INSTRUCTION. Copy out everything from the line containing "Select the blank after 'pelos indígenas'" down to the end of the records below, both ends included, leaving out the pictures.

DATA PROVIDED.
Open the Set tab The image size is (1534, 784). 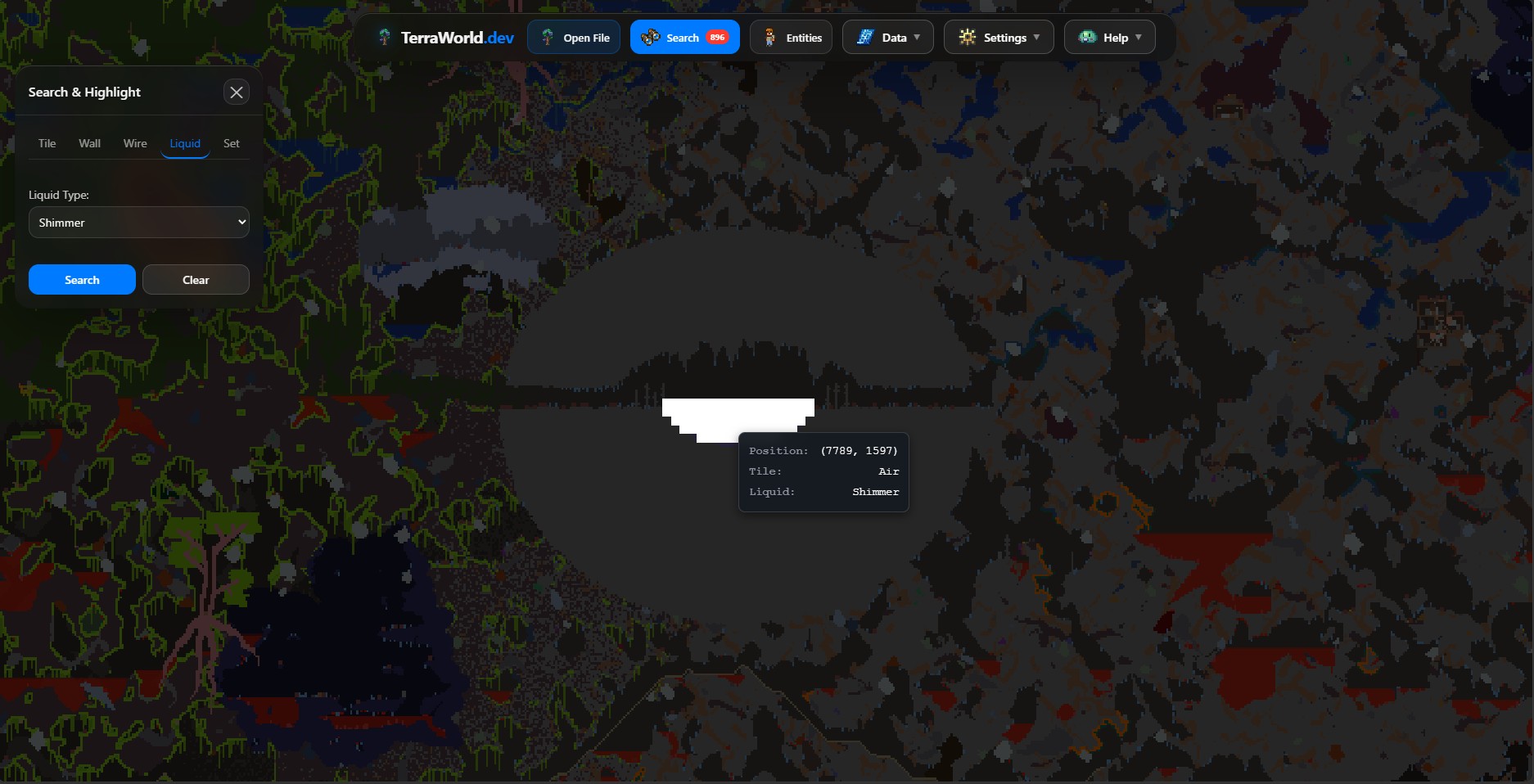click(x=232, y=143)
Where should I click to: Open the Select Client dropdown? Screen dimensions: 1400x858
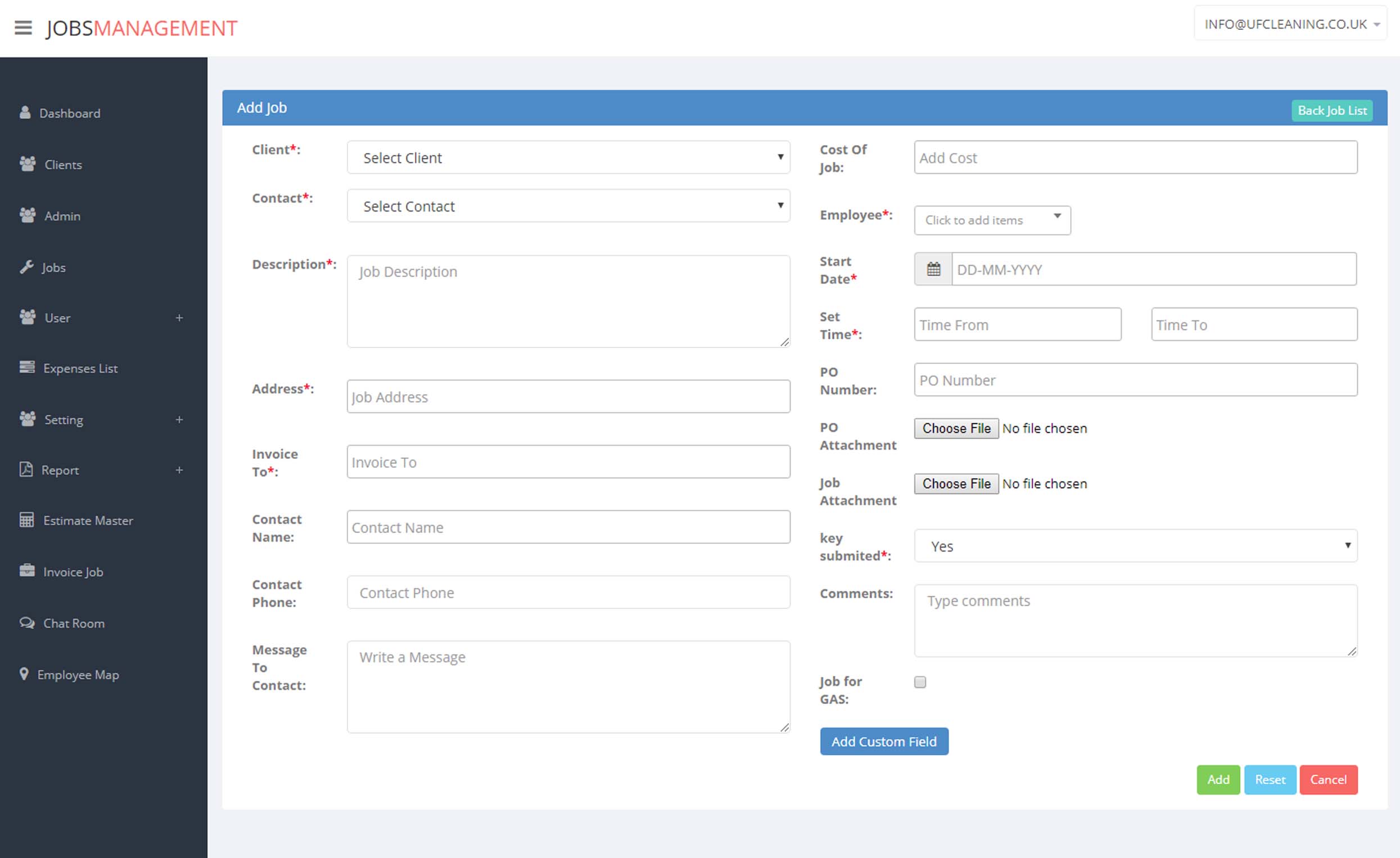click(568, 157)
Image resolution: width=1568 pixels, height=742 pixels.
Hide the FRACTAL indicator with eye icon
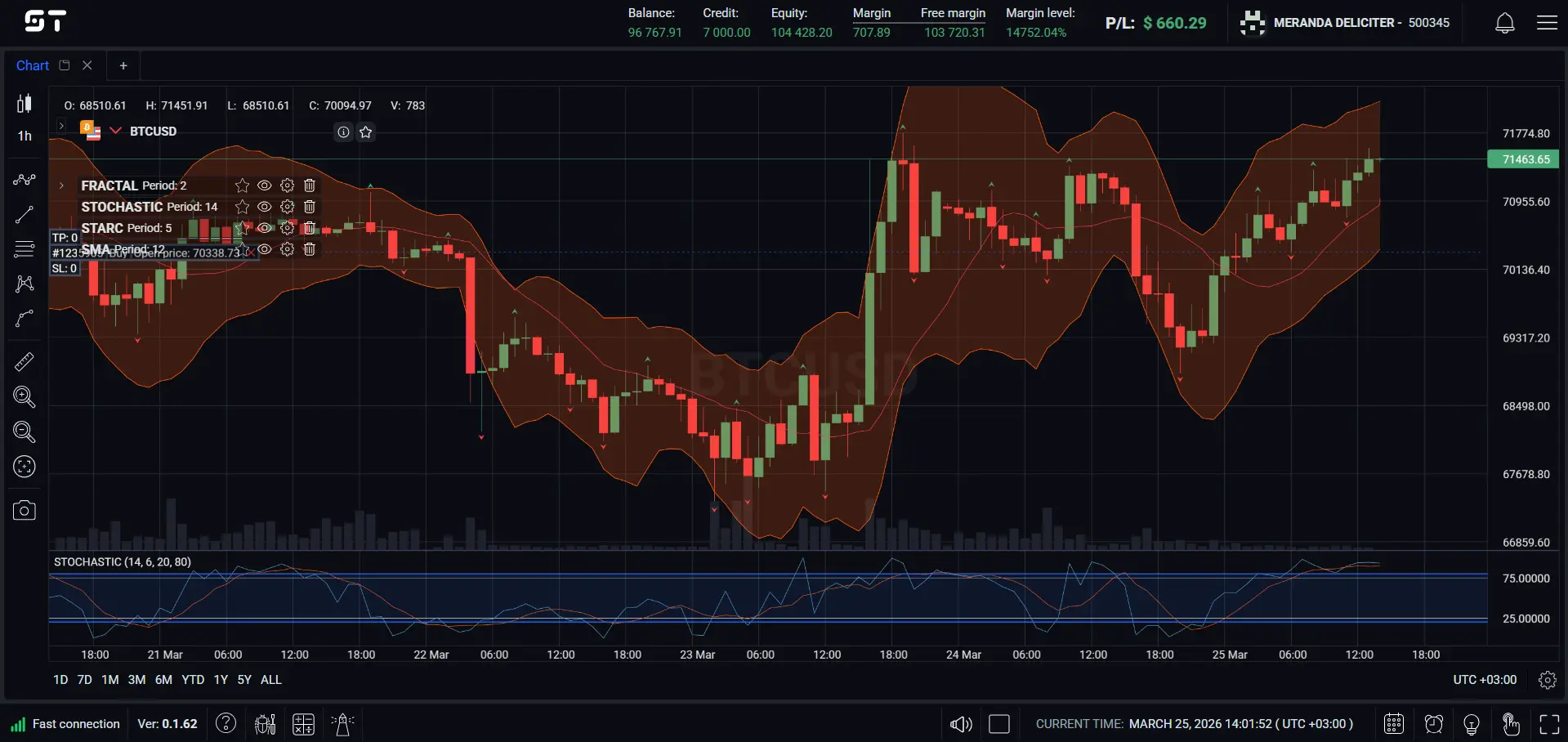[264, 186]
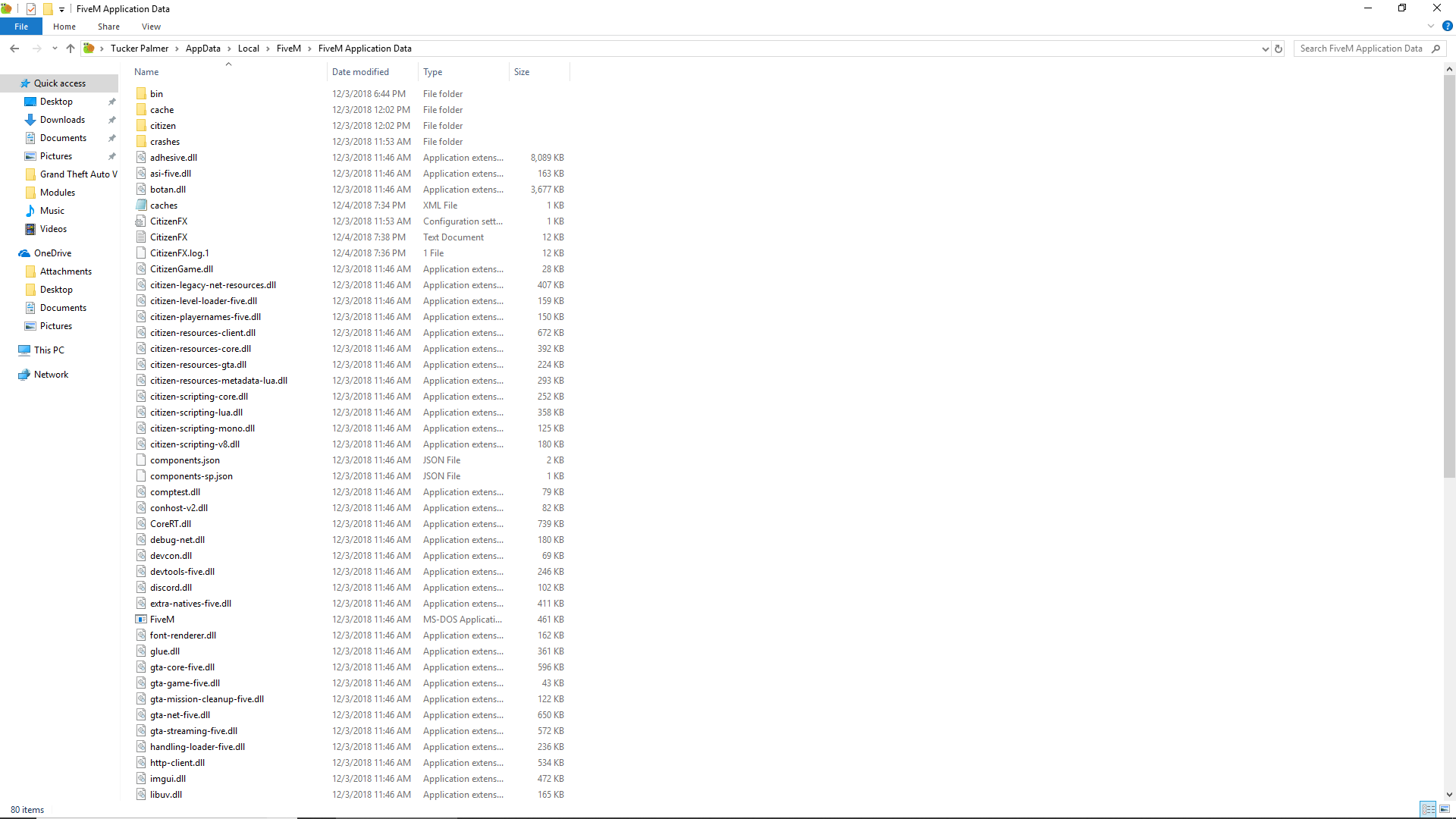Switch to the View tab
The height and width of the screenshot is (819, 1456).
coord(151,26)
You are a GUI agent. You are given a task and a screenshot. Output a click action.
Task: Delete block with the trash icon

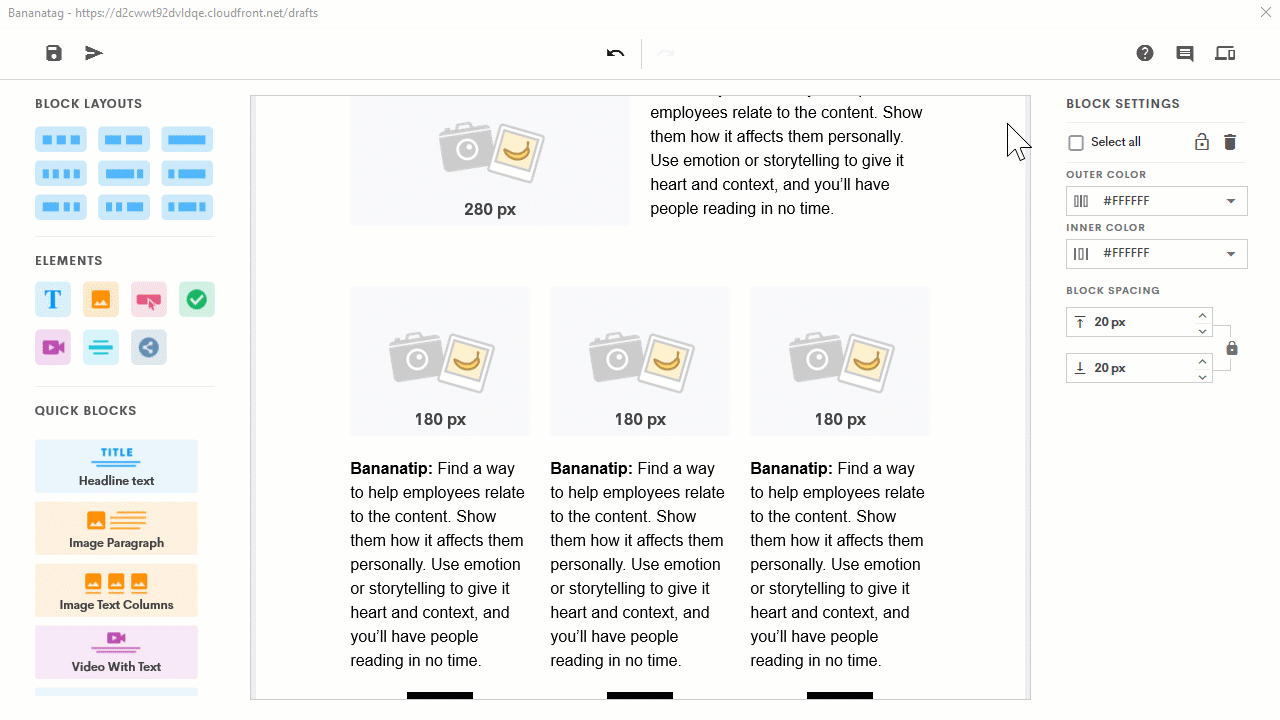1230,142
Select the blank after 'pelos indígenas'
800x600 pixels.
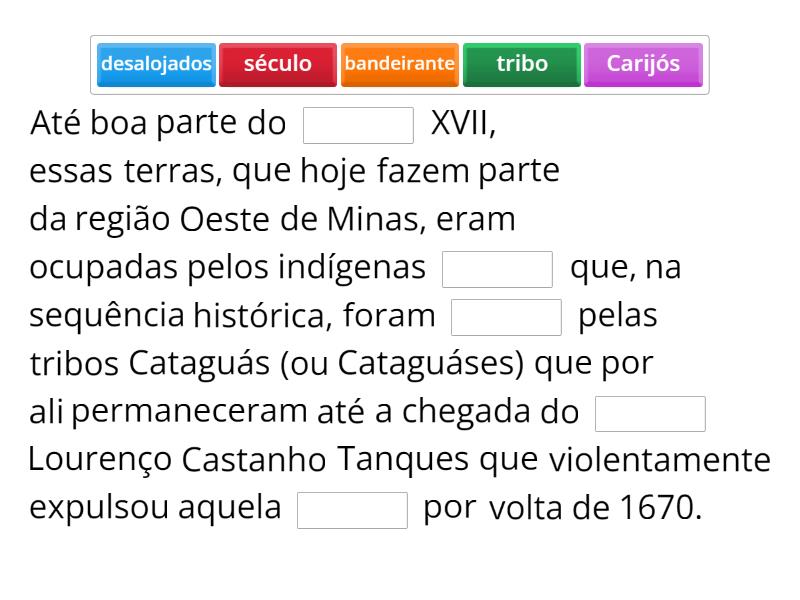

CORRECT RESPONSE.
Select the blank after 'pelos indígenas'
800x600 pixels.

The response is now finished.